### REQUIRED TASK A
In the records, rewrite the stretch from the line containing "Click the Lipiec check circle icon" through the line containing "Looking at the screenshot, I should (336, 240).", changing "Instruction" to "Command" and leaving everything else the same.

### DOCUMENT EXTRACT
--- START ---
Jensen still wore those things: just not to an office in a high rise. Instead, he chose a remote, desolate place with no water or power to plant vines in limestone, where he set about proving that California could produce world class Pinot Noir that could go toe to toe with his Burgundian idols. Jensen’s tale of toil, travail, triumph and terroir, was chronicled by South African writer Marq DeVilliers in The Heartbreak Grape

Calera winemaker Mike Waller and some of the vintage Pinot Noirs poured at the 50th Anniversary party. (Photos: Laura Ness)

The first vintage Jensen bottled with that iconic limestone kiln on the label was a 1975 Zinfandel. We actually got to try it, as Waller, who has been there for 18 years now, produced a magnum of the 1975 Zin from the library to share with attendees. While fading fast, it still had a modicum of fruit, a lovely brick red color and acid holding on by a thread. I remember seeing it on sale in a clearance bin at a wine shop in 1986. It was absolutely brilliant back then. 

Much more impressive were the magnums of older Pinot Noirs and a totally stunning 1993 Chardonnay that associate winemaker Amy Gill was pouring. I can’t stop thinking about the way that wine literally made all my tastebuds snap to attention, in awe of its brilliant color, abiding orchard fruit and lemon, with a glorious hint of butterscotch and shortbread on the finish. To have tasted that wine was to have watched a slow, warming smile spread across Jensen’s face as he recalled years later the sweet satisfaction of becoming a beloved international celebrity, after his naysaying friends assured him he would “lose his shirt.” 

Of the older Pinot Noirs we enjoyed, the 1985 Reed and 1995 Selleck were the most memorable to me by far, gorgeously alive with the patina of age and lasting loveliness that Calera Pinots embody. The Selleck Vineyard has always appealed to me for its inherent, nervy acidity, depth and red fruited core. It feels absolutely alive. It’s remarkable how distinctive these vineyard voices remain, all these decades later. 

Here are the wines we tasted from magnums with their various layers of dust.
--- END ---
[Rows of pointing data]
--- START ---
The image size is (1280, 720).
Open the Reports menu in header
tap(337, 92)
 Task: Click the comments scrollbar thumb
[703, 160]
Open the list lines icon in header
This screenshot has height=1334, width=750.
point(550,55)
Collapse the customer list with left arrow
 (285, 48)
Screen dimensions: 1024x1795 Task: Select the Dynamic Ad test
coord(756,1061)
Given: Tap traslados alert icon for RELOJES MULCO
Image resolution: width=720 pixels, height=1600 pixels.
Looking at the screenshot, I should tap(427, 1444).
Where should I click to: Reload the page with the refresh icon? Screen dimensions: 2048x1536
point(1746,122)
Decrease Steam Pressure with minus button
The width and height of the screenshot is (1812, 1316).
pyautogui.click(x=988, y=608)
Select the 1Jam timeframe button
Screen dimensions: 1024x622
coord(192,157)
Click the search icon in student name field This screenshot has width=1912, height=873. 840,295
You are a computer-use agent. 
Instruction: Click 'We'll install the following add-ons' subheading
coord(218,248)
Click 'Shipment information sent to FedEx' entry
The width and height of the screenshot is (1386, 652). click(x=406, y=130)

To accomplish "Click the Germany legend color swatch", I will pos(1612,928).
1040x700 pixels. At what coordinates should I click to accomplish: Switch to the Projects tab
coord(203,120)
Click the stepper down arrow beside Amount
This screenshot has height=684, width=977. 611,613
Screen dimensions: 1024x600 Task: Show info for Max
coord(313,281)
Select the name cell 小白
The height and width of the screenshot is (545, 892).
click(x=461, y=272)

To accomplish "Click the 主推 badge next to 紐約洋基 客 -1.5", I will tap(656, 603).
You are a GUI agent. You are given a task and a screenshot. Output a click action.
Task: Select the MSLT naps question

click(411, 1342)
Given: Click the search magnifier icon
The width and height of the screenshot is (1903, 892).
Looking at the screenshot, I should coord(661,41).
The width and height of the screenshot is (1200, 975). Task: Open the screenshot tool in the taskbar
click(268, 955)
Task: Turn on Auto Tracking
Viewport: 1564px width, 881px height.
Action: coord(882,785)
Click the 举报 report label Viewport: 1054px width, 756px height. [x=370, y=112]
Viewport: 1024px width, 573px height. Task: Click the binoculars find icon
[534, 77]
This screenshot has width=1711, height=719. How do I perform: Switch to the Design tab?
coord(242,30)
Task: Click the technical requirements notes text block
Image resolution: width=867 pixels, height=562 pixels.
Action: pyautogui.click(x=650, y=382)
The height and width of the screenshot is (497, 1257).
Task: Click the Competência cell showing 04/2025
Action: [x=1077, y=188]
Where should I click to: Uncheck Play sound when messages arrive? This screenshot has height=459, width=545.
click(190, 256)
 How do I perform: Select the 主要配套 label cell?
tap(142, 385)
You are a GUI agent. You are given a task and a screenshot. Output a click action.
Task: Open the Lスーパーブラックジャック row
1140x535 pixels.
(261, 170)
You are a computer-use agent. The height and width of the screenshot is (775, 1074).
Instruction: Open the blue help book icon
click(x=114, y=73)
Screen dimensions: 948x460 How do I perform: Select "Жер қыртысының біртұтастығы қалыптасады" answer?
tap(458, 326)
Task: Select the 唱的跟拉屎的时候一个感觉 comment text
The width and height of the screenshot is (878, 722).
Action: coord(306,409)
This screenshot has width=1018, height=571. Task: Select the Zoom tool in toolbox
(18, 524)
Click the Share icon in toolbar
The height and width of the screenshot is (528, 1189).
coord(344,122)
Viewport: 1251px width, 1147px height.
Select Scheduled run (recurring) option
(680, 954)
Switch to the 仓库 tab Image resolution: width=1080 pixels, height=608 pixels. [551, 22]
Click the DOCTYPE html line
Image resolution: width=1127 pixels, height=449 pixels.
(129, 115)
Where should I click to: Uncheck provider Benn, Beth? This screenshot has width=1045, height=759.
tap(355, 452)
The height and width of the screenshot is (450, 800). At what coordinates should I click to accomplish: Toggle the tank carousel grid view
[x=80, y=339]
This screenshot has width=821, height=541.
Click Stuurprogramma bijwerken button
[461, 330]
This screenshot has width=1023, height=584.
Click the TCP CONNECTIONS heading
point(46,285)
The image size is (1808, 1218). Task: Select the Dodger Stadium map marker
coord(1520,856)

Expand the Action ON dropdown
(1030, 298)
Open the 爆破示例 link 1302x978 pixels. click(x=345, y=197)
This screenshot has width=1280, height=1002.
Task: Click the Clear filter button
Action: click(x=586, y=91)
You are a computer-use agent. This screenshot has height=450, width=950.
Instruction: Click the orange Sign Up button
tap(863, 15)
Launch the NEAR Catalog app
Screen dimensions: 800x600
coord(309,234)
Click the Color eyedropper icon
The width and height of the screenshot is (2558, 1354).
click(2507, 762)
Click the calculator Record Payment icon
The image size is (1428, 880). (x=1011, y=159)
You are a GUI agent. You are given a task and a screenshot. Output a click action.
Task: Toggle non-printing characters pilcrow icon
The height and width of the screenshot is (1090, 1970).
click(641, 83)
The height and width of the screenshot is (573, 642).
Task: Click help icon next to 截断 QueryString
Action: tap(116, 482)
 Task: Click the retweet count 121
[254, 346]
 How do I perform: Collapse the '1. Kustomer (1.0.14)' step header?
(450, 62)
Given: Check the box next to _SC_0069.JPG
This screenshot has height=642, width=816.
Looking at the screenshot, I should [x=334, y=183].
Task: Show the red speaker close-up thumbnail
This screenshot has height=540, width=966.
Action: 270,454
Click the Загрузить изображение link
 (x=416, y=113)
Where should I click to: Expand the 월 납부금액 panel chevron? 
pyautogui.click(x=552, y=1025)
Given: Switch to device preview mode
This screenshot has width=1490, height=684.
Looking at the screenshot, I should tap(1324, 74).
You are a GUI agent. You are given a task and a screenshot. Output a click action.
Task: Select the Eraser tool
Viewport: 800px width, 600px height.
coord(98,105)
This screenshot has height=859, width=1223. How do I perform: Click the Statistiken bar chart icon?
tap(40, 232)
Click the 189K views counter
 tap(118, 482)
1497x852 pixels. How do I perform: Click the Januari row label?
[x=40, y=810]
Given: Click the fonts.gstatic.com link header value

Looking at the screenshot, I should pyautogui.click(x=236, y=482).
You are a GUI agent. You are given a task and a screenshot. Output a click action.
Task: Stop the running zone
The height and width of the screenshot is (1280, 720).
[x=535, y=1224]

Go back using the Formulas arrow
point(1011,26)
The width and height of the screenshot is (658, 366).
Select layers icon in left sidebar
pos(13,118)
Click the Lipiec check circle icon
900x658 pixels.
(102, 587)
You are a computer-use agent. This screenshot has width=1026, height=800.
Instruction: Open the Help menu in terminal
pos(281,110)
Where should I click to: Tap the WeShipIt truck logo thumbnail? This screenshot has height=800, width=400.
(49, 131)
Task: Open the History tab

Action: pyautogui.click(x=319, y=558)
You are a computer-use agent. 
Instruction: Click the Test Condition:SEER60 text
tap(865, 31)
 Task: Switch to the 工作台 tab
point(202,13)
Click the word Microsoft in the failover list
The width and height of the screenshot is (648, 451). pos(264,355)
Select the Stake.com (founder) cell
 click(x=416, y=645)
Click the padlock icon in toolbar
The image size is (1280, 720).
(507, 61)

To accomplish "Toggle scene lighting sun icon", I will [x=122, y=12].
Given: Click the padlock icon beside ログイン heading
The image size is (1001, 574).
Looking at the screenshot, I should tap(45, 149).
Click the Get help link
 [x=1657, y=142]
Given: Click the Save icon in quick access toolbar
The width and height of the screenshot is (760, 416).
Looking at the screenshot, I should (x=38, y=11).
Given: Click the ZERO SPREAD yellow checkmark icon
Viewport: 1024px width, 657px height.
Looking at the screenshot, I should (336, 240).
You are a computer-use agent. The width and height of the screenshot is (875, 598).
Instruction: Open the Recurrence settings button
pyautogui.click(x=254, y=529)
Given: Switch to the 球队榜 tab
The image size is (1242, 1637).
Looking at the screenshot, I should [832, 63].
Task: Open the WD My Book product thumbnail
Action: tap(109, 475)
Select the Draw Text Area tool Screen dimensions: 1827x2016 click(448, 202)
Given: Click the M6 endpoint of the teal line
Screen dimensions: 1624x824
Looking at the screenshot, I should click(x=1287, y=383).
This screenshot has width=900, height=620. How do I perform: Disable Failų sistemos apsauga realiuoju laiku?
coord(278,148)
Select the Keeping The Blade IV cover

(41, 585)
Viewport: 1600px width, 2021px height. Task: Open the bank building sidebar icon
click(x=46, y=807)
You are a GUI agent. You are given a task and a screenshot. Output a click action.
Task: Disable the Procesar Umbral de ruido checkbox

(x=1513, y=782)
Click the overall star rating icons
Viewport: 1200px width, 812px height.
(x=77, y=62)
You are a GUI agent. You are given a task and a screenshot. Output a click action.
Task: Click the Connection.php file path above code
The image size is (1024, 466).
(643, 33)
--- END ---
### REQUIRED TASK B
Set down the stretch of the Calera wine tasting text from "Of the older" through "these decades later." word for word.

### SOLUTION A
Click the Lipiec check circle icon
900x658 pixels.
(102, 587)
You are a computer-use agent. This screenshot has width=1026, height=800.
Command: Open the Help menu in terminal
pos(281,110)
Where should I click to: Tap the WeShipIt truck logo thumbnail? This screenshot has height=800, width=400.
(49, 131)
Task: Open the History tab

Action: pyautogui.click(x=319, y=558)
You are a computer-use agent. 
Command: Click the Test Condition:SEER60 text
tap(865, 31)
 Task: Switch to the 工作台 tab
point(202,13)
Click the word Microsoft in the failover list
The width and height of the screenshot is (648, 451). pos(264,355)
Select the Stake.com (founder) cell
 click(x=416, y=645)
Click the padlock icon in toolbar
The image size is (1280, 720).
(507, 61)

To accomplish "Toggle scene lighting sun icon", I will [x=122, y=12].
Given: Click the padlock icon beside ログイン heading
The image size is (1001, 574).
Looking at the screenshot, I should tap(45, 149).
Click the Get help link
 [x=1657, y=142]
Given: Click the Save icon in quick access toolbar
The width and height of the screenshot is (760, 416).
Looking at the screenshot, I should (x=38, y=11).
Given: Click the ZERO SPREAD yellow checkmark icon
Viewport: 1024px width, 657px height.
Looking at the screenshot, I should (336, 240).

### SOLUTION B
Of the older Pinot Noirs we enjoyed, the 1985 Reed and 1995 Selleck were the most memorable to me by far, gorgeously alive with the patina of age and lasting loveliness that Calera Pinots embody. The Selleck Vineyard has always appealed to me for its inherent, nervy acidity, depth and red fruited core. It feels absolutely alive. It’s remarkable how distinctive these vineyard voices remain, all these decades later.